Necmi Tanyolaç, Doğan Pürsün ve Orhan Ayhan; Münih Olimpiyat Stadı pistinde yerlerini almış, Mahmut Küçük de deklanşöre basmıştı. Fotoğraf, Tercüman gazetesinin olimpiyat için Münih'te olan ekibinin çocuksu heyecanını gösteriyordu. 21 Ağustos'ta bu durumu köşesine taşıyan Tanyolaç, milyonlarca sporseverle duygularını paylaşıyordu. Orhan Ayhan ise yıllar sonra 26 Ağustos'taki açılış törenine övgüler yağdıracaktı: "Görsellik açısından milattır o açılış töreni." O miladın en yakın tanıkları arasında Türkiye adına oyunlara katılan sporcular da vardı. Farklı bir Nihavend Longa icrası ile seyircileri selamlayan Türk kafilesinde bayrak, Gıyasettin Yılmaz'ın ellerinde dalgalanırken, birkaç metre arkada ekibin tek kadın sporcusu dikkatlerden kaçmıyordu:

"Olimpiyata katılmanın ne demek olduğunu maalesef anlatamam, muazzam bir şey. Rüya gibi. Görmediğiniz ırklar, görmediğiniz sporcular, büyük yıldızlar... Anlatamıyorum, şu an bile olağanüstü bir olay gibi geliyor…" Bir sene önce Akdeniz Oyunları'nda gümüş madalya kazanan, ardından Milliyet tarafından 1971'de Yılın Sporcusu ödülüne layık görülen ilk kadın sporcu olarak ülkenin gündemine oturan eskrimci Özden Ezinler, ilk olimpiyat tecrübesini bu sözlerle özetliyor ve devam ediyordu: "Herkes erkekti, tek kız bendim. Bütün milletin sorumluluğunu sırtımda hissettim. 'Layık olmak için elimden gelenin daha iyisini yapmalıyım' dedim kendi kendime, çok da çalıştım ama maalesef başarılı olamadım."

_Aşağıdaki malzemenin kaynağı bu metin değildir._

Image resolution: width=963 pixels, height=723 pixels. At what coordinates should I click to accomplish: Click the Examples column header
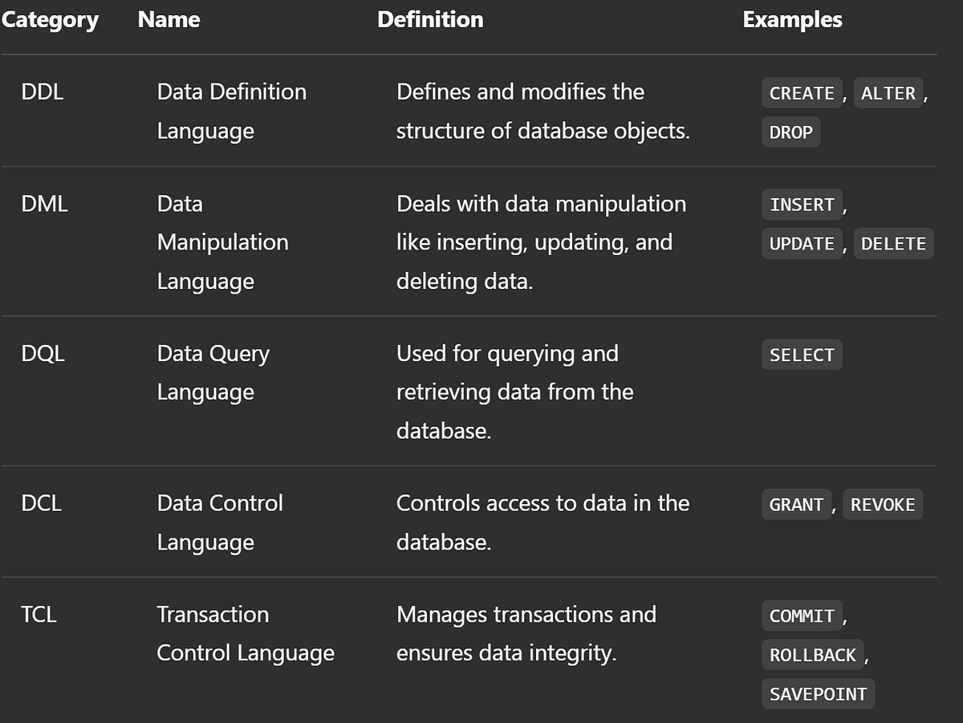(791, 19)
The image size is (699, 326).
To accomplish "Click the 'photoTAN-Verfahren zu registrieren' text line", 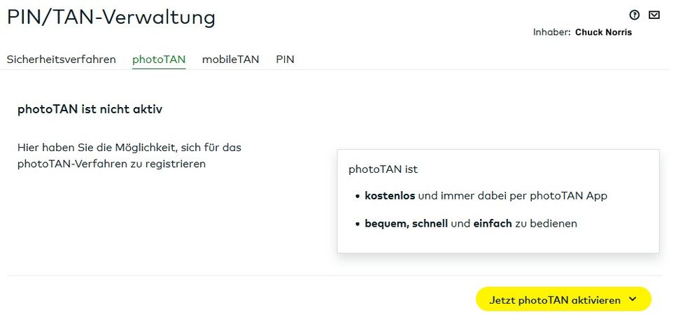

Orhan Ayhan, Necmi Tanyolaç, Doğan Pürsün

Orhan Ayhan, Necmi Tanyolaç, Doğan Pürsün

Kafilede madalya yolunda ilerleyenler de vardı. 4 Eylül'de Nathaniel Knowles'ı geçerek son sekize kalan boksör Nazif Kuran, onlardan biriydi. "Ben sporcu ve hoca olarak üç olimpiyata katıldım, 1972'deki gibi güzel bir olimpiyat görmedim. Çok güzeldi. Organizasyon harikaydı. Sporcular için her şey düşünülmüştü, yemeğine kadar. Ondan yirmi küsur sene sonra Atlanta'ya gittik, ABD'liler bile onların üzerine çıkamamıştı" diye söze başlıyor Kuran, "Bahamalı boksörü nakavt etmiştim. O gün Seyfi Tatar'la bir sonraki rakibim Rus Lemeshev üzerine uzun uzun konuştuğumuzu ve sonra da yatakhaneye gittiğimi hatırlıyorum…"

4 Eylül 1972'de 'günün adamı' ise Mark Spitz olmuştu. ABD'li yüzücü, oyunlardaki yedinci madalyasını almış ve dünyanın her köşesinde manşetlere kurulmuştu. İsrailli sporcular ise Damdaki Kemancı'yı izledikten sonra olimpiyat köyüne giriş yapmış ve odalarına çekilmişlerdi…

Kaos

"Sabah takım arkadaşlarım Mehmet Kumova ve Kemal Sonunur kaldığım odaya geldiler.

-Ya ağabey, gördün mü n'olmuş!

-N'olmuş?

-İsraillileri esir almışlar.

İlk başta çok da önemsemedim 'Ya, bize ne gardaş. Ne olacak, milleti öldürecek halleri yok ya!' dedim."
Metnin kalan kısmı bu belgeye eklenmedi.